Top of Data

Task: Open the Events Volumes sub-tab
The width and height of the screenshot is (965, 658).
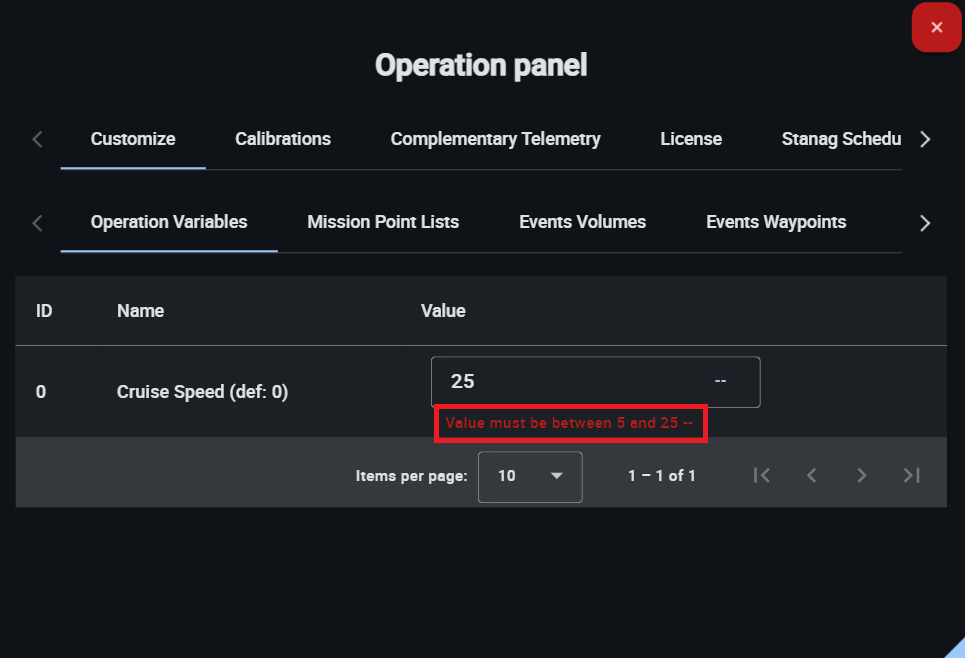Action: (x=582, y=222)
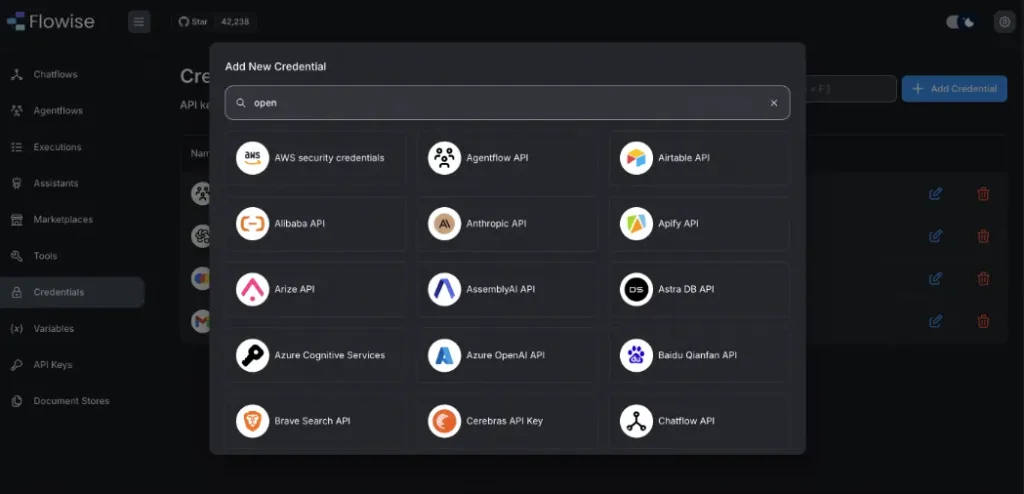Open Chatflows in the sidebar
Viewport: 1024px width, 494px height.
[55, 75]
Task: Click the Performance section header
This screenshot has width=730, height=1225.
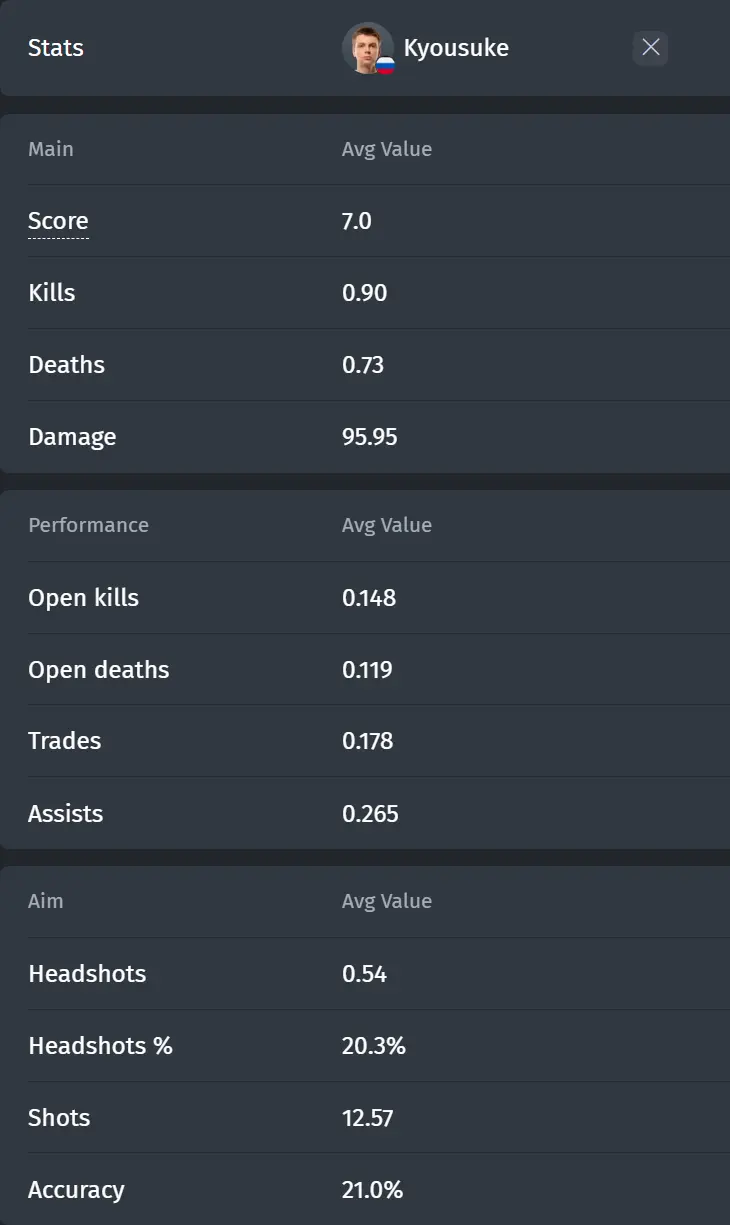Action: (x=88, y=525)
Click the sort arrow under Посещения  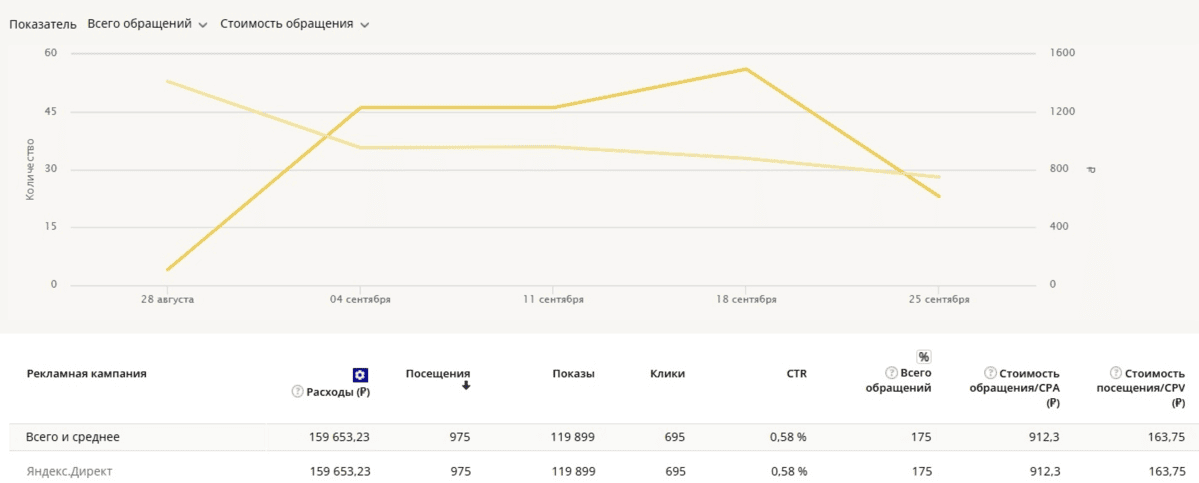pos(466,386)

Bottom of Data

*Your goal*
Exactly the lines from the top of the entries through the line with "Task: Click the Performance section header", inclusive, must be given again, with every picture omitted.

*Completed task*
Task: Open the Events Volumes sub-tab
The width and height of the screenshot is (965, 658).
Action: (x=582, y=222)
Open Chatflows in the sidebar
Viewport: 1024px width, 494px height.
[55, 75]
Task: Click the Performance section header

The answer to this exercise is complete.